Ketegangan dengan Turki Meningkat, Militer Yunani Siaga Tingkat Tinggi
Jum'at, 14 Agustus 2020 - 08:09 WIB
ATHENA - Yunani telah menempatkan pasukan militernya dalam siaga tingkat tinggi serta memanggil pulang perwira angkatan laut dan udaranya dari liburan. Ini dilakukan di tengah meningkatnya ketegangan dengan Turki terkait eksplorasi cadangan energi lepas pantai di Mediterania timur.

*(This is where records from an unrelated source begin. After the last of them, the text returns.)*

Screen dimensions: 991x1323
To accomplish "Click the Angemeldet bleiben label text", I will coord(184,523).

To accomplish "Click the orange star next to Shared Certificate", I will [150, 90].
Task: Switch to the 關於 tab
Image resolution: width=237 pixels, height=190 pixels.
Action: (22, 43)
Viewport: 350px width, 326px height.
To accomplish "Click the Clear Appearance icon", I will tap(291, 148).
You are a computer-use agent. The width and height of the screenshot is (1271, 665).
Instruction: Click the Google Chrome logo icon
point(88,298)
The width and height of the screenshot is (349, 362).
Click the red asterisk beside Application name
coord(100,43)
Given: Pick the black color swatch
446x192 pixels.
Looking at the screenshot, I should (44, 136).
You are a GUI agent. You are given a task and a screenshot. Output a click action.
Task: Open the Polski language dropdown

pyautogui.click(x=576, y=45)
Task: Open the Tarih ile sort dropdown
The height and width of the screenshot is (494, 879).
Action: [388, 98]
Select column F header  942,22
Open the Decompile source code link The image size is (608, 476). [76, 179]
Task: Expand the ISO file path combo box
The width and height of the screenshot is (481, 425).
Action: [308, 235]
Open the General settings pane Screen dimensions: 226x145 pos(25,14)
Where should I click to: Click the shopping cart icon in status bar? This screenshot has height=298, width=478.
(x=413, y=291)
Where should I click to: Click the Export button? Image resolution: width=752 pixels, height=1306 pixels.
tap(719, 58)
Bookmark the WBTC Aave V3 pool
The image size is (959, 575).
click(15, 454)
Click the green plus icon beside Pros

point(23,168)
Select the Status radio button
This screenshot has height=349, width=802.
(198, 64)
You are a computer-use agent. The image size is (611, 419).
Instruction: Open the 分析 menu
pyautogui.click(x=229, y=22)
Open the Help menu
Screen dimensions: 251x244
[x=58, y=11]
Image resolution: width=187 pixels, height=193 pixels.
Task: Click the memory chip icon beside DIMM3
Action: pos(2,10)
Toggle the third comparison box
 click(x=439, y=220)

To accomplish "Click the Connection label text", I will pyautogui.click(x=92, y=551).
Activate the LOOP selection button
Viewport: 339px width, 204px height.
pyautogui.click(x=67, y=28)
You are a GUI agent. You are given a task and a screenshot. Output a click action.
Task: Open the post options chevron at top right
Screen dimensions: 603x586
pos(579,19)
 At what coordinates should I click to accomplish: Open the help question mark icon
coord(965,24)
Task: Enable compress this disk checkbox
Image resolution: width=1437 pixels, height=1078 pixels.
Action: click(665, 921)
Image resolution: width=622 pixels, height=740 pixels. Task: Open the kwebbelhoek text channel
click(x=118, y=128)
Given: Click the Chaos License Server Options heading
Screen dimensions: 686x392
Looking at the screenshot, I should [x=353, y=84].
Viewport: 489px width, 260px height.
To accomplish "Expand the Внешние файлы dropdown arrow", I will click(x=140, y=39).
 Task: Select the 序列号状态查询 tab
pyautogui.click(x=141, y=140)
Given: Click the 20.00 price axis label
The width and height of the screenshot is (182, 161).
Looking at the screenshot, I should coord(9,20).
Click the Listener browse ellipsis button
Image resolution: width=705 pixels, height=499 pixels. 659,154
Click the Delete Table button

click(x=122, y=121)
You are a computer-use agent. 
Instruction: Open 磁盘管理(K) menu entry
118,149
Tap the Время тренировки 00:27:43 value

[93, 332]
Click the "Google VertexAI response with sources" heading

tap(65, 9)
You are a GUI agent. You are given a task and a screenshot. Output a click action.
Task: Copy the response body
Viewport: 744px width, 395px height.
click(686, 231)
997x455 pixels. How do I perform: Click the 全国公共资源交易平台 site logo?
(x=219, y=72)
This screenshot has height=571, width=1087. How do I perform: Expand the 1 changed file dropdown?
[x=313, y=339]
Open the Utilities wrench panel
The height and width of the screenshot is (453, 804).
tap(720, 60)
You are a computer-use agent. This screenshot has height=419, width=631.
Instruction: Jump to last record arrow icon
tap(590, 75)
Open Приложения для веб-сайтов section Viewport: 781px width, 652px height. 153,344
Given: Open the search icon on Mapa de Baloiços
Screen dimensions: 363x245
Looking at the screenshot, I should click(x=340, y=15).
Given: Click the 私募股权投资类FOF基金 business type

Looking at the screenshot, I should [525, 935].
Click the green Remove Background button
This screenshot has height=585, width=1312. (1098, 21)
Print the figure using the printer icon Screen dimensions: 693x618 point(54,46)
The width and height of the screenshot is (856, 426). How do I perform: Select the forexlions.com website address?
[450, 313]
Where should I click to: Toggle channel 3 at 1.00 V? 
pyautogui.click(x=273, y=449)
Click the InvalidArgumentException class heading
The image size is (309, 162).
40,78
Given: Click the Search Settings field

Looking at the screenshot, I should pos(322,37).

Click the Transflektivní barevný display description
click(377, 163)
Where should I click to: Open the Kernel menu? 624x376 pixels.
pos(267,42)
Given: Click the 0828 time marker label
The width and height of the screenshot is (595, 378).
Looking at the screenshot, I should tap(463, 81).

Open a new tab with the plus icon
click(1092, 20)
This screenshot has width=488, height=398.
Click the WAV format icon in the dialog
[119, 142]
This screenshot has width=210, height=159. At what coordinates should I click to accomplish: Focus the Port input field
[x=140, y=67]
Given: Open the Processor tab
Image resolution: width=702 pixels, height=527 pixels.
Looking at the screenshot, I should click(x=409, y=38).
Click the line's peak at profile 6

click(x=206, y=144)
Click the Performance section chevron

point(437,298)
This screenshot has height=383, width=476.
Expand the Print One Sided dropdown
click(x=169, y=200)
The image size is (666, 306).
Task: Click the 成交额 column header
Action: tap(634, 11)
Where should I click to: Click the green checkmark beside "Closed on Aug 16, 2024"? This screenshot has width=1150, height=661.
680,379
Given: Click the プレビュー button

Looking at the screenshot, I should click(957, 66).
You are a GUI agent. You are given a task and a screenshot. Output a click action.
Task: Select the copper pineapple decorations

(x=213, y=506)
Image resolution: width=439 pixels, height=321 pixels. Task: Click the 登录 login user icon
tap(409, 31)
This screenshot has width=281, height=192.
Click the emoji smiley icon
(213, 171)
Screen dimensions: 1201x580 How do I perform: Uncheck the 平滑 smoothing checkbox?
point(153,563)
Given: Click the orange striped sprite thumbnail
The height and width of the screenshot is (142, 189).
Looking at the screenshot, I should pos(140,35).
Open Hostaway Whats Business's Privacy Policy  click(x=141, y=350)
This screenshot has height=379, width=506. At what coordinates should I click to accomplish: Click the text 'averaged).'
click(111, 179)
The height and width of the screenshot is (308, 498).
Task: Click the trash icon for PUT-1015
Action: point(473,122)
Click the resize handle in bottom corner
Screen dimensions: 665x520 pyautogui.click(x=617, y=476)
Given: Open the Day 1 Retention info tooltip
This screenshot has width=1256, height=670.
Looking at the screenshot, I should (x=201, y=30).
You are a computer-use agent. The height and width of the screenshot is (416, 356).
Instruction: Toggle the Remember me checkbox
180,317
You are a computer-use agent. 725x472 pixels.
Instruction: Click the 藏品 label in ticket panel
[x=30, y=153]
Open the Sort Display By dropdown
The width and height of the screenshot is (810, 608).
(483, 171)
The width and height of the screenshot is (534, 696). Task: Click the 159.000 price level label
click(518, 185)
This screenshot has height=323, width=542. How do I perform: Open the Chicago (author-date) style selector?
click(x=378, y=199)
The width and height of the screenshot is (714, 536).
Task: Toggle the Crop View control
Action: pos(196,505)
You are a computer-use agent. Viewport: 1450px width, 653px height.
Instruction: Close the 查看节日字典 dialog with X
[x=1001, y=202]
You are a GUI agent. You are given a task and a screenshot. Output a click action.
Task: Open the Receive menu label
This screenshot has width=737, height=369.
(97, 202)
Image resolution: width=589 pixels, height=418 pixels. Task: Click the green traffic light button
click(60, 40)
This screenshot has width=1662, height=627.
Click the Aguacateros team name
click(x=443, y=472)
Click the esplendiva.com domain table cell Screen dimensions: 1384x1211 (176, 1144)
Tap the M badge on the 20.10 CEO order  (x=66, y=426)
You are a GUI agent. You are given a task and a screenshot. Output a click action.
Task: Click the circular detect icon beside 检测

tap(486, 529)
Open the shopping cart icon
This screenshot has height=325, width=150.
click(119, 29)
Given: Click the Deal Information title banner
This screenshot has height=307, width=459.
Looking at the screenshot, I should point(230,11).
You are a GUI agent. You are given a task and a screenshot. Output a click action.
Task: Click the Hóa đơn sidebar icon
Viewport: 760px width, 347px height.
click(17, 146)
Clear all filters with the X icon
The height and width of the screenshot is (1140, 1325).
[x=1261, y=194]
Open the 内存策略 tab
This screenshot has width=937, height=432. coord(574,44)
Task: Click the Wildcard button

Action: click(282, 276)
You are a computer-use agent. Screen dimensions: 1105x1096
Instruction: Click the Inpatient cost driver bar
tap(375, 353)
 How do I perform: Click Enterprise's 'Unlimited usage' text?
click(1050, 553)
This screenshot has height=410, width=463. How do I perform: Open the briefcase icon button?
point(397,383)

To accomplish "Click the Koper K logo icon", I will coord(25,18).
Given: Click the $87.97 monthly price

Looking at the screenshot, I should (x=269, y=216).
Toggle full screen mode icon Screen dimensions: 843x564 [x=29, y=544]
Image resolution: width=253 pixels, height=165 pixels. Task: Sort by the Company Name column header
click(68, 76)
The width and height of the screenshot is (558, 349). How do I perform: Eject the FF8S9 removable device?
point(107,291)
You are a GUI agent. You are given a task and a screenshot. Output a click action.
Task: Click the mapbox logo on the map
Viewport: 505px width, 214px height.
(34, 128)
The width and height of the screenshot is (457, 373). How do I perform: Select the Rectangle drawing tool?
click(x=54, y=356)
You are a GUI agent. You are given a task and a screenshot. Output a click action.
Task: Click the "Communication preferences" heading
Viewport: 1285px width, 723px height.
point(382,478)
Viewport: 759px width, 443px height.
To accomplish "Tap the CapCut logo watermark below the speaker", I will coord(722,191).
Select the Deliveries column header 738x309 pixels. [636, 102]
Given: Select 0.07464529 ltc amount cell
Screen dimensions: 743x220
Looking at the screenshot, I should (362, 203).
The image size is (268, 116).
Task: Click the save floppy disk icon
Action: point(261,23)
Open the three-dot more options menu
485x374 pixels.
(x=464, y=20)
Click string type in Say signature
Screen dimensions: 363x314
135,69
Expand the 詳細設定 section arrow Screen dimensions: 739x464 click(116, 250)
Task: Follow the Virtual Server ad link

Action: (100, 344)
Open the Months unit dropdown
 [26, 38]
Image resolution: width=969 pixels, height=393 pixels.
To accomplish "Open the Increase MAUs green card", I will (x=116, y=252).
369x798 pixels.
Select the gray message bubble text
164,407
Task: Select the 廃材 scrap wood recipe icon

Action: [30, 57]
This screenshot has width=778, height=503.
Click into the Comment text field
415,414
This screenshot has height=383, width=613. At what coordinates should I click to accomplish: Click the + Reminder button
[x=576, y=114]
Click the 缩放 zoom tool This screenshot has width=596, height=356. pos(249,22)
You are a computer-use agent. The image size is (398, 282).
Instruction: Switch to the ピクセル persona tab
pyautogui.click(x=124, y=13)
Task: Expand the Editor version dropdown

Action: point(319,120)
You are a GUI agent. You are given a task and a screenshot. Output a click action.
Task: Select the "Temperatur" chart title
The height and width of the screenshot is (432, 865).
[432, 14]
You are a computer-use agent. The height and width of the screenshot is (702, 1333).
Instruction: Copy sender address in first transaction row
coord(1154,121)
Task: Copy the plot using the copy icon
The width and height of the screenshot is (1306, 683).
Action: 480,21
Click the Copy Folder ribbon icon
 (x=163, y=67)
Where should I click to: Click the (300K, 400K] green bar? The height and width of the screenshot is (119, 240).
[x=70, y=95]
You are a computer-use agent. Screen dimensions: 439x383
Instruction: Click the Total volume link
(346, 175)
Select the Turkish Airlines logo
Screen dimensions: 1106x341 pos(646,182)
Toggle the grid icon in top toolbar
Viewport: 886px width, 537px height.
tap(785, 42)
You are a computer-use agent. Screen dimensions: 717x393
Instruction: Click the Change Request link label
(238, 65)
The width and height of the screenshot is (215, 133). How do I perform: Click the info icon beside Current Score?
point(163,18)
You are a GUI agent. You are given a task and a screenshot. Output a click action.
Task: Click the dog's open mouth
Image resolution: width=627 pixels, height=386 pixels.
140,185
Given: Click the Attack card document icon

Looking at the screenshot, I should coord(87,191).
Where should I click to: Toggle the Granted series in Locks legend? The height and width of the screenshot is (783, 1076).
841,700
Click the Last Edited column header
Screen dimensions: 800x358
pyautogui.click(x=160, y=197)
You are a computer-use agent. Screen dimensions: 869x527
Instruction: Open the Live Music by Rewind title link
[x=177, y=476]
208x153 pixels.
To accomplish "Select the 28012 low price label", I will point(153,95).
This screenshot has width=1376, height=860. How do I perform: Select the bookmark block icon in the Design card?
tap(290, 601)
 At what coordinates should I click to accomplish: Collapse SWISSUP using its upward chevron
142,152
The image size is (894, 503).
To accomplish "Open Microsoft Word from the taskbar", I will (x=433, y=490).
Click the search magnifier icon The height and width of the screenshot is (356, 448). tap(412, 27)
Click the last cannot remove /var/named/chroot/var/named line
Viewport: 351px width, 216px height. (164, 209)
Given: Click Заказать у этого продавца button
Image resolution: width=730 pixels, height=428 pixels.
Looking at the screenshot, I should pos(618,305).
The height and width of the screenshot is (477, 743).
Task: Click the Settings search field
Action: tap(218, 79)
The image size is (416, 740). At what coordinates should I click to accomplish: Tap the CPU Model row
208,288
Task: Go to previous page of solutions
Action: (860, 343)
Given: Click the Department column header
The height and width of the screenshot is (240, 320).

Dengan Ankara mengirimkan Oruç Reis, kapal bor yang dikawal oleh kapal perang, untuk melakukan penelitian seismik di perairan yang diperebutkan, Athena meningkatkan seruan agar Turki menghentikan kegiatan "ilegal", mengintensifkan serangan diplomatik yang telah mendorong Amerika Serikat (AS), Uni Eropa (UE), Prancis, dan Israel mengekspresikan kecemasan yang meningkat atas situasi tersebut.
“Negara kami tidak mengancam (siapa pun), tetapi juga tidak dapat diperas,” ujar Perdana Menteri Yunani, Kyriakos Mitsotakis, pada Rabu malam.
“Biar diketahui semua orang: risiko kecelakaan terletak pada saat menunggu ketika begitu banyak pasukan militer berkumpul di daerah terbatas,” imbuhnya seperti dilansir dari The Guardian, Jumat (14/8/2020).
(Baca juga: Turki-Yunani Memanas, Ini Perbandingan Kekuatan Militernya )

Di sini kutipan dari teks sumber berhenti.